St James youth elevates himself with stilt walking
Growing up in the sometimes volatile community of Cambridge, St James, Torray Brown wanted a way out and thought it would come by becoming a member of the Jamaica Defence Force.
"I live in Cambridge and to be honest life is bad. It very bad and me didn't want to get caught up in it so I had to try and find my way out. I needed something to keep me occupied," Brown related. His mother also dreamed of him joining the military but injuries he received in a motor vehicle crash derailed his chances. A year ago, he relocated to the community of Retrieve, also in St James, when he noticed a group of men walking on sticks. It immediately piqued his interest.
"Me end up go up there and see dem a walk pon these tall things and me a wonder if dem nuh fraid. Somebody a tell me fi try it out but me tell him say me too tall fi that and my body nuh ready fi dat, because maybe if me try it, me probably pop up. During the conversation, him convinced me fi try it and one morning me get up an try it and from that, it tek me three day fi get it," said Brown, who stands at 6' 3". Although not as traditional an occupation as the one he desired, Brown has taken to stilt walking and has been accepted by his family and friends. He told the news team that he feverishly anticipated holidays where he would head to the Hip Strip in Montego Bay to watch brave men and women balance on stilts, much to the amusement of locals and tourists.

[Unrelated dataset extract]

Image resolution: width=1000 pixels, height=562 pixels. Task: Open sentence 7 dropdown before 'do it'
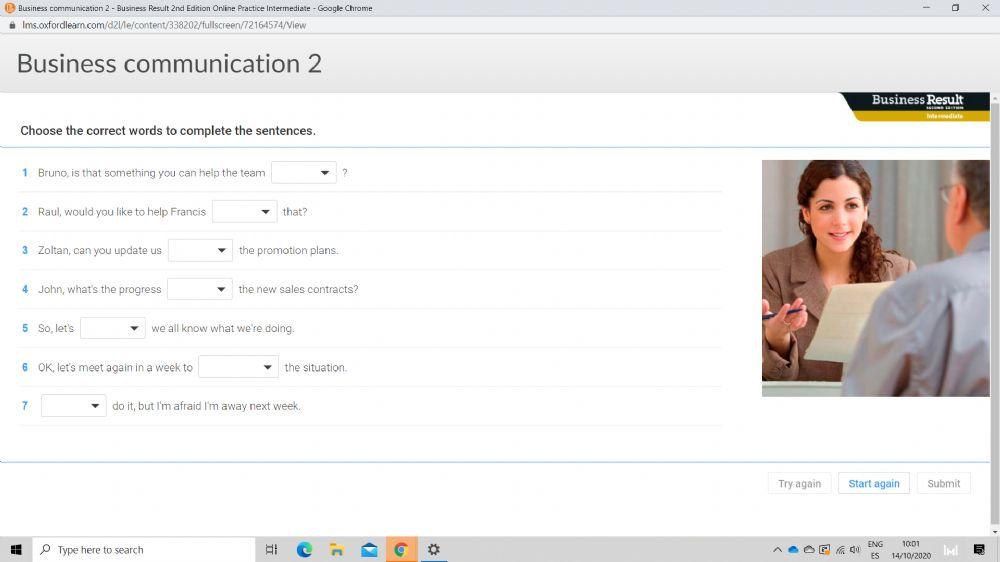coord(73,406)
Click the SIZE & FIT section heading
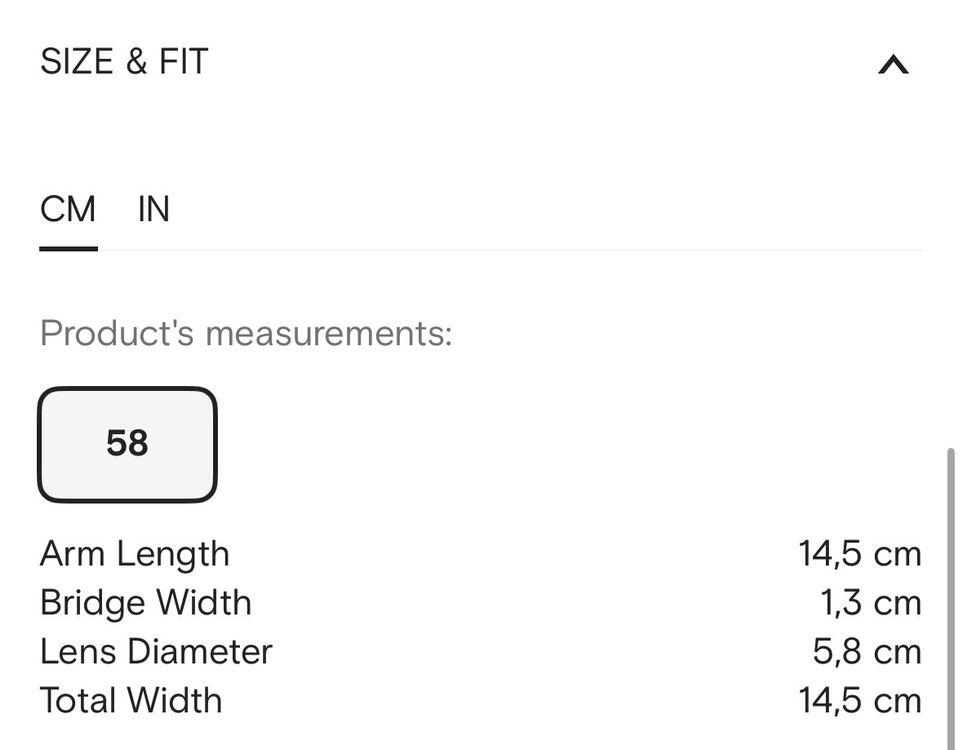The image size is (962, 750). [x=124, y=61]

"Me always say a so dem man yah big and tall but me never think say me woulda do it too. But honestly, stilt walking a di best thing fi happen to me right now," the 21-year-old joked.

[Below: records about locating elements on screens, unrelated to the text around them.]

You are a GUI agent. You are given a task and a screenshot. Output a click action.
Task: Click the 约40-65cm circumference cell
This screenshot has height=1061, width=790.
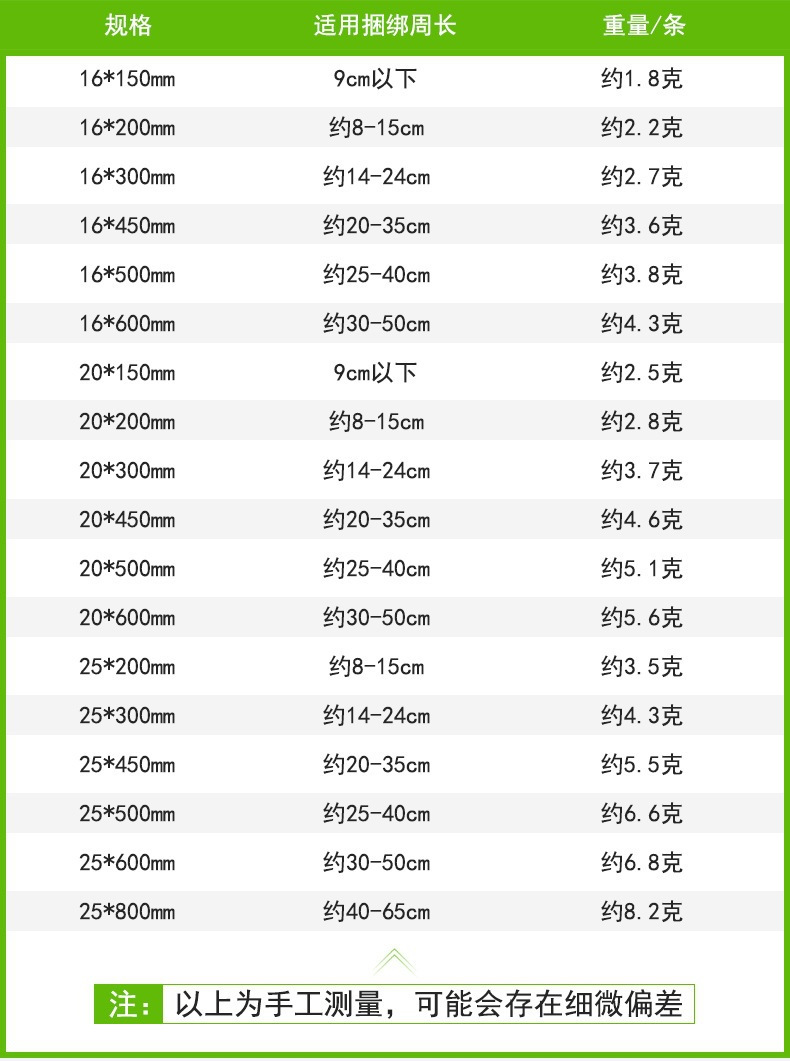376,912
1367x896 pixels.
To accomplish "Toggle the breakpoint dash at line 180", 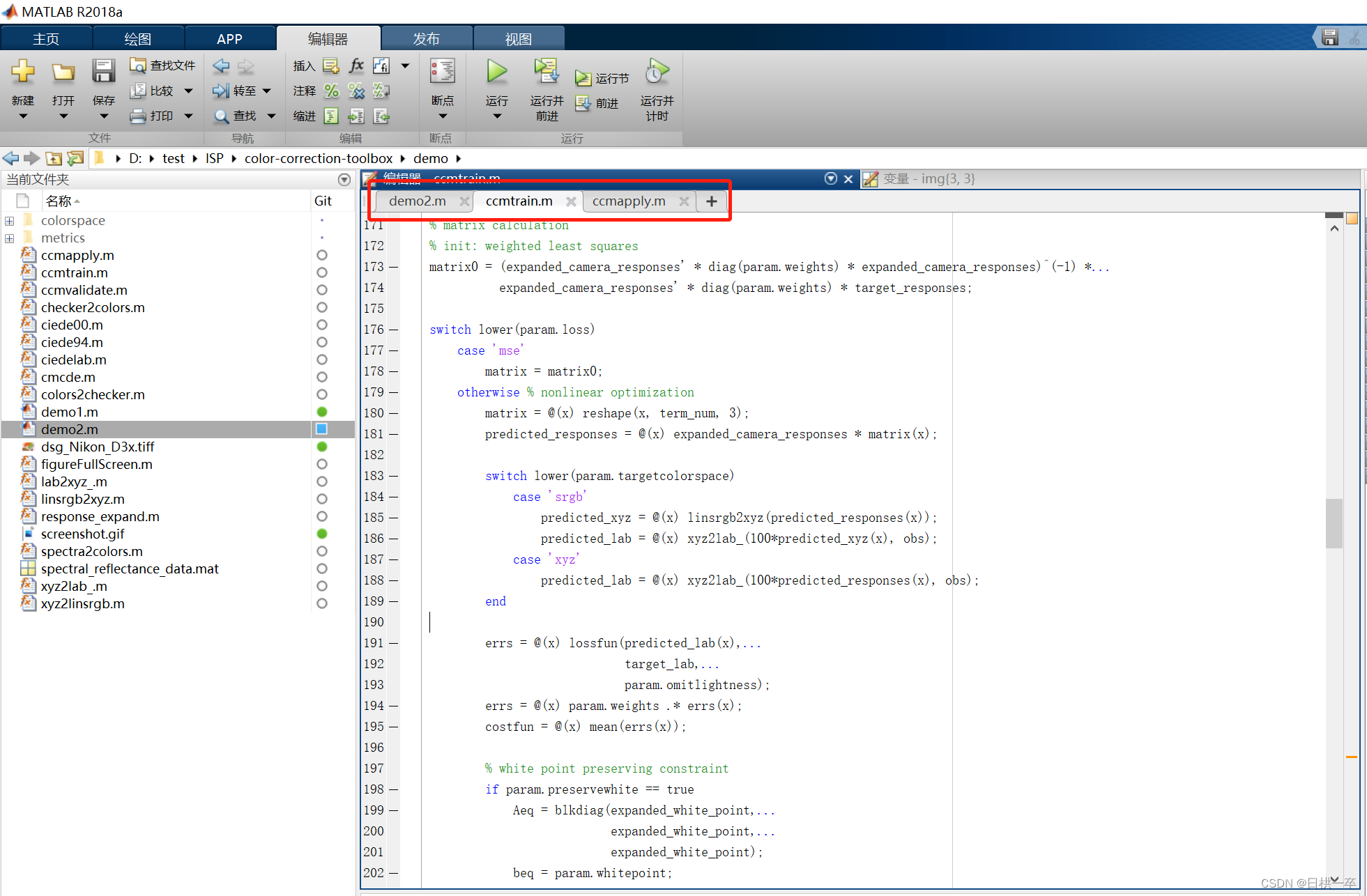I will pos(393,413).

Brown was spotted at the Independence Float and Street Parade, which was held on Emancipation Day. He was among a group of 24 stilt walkers in the Action Stilt Walkers group from St James. They got plenty of attention and love from pedestrians who lined the roadways eager to take pictures and dance with them.
Brown said that stilt walking requires copious amount of bravery and skill. He shared with THE STAR that he was extremely nervous during his first performance, however, he quickly wowed the audience with his dancing and other acrobatic movements. The Cambridge High School graduate explained that training takes place on bumpy roads and in hilly terrain, which, contrary to popular belief, improves the quality of performances. Stilt walking, he assured, was not a hard task and the only challenge he faced was finding the perfect footing to keep balanced. Brown is now reaping the success of his unique profession, having secured employment in the tourism sector. He is urging young, unattached males to also get engaged in the cultural and performing arts.
"Nuff a dem come round and wah learn how fi walk but dem fraid. Me always tell dem say a so me did fraid too and it tek practice. In the future, I want to have my own stilt walking group to teach young people fi walk and send dem a road, just like how dem do fi me. Stilt walking keep me occupy and mi wah help others," said Brown.